### WHAT TO WORK ON
Leave the pictures out. Return all other data exactly.
____________
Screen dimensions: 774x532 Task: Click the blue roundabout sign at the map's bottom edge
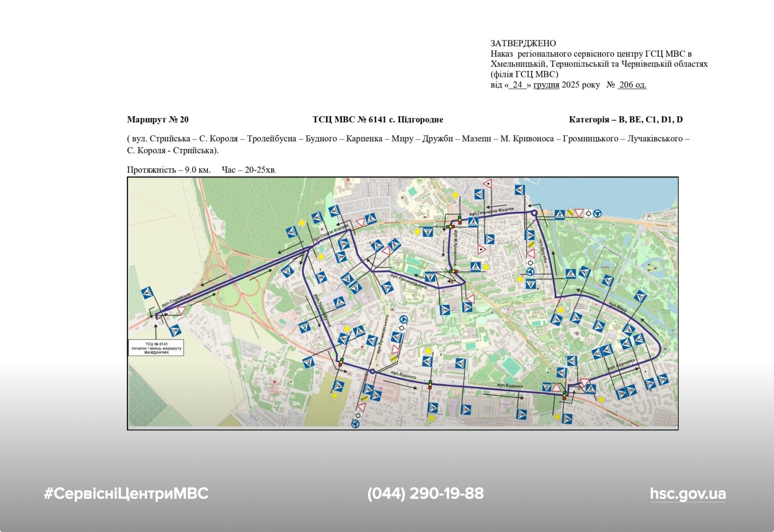click(x=356, y=423)
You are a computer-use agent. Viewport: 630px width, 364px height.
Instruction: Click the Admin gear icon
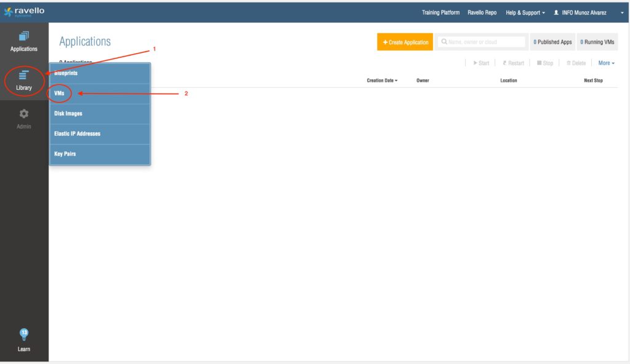(24, 114)
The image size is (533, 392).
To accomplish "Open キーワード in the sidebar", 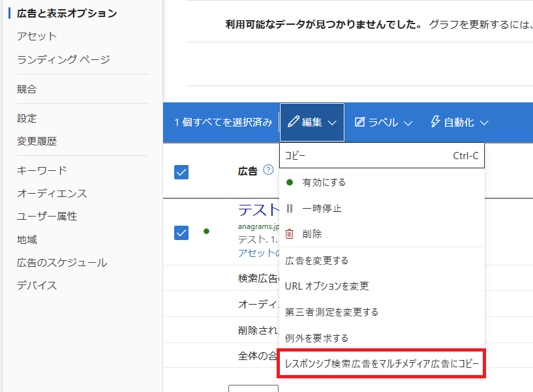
____________
### FINISHED EXERCISE
Screen dimensions: 774x532 Task: Click the blue roundabout sign at the map's bottom edge
click(x=356, y=423)
You are a computer-use agent. Viewport: 630px width, 364px height.
Instruction: Click the Admin gear icon
(24, 114)
The image size is (533, 392).
To accomplish "Open キーワード in the sidebar", 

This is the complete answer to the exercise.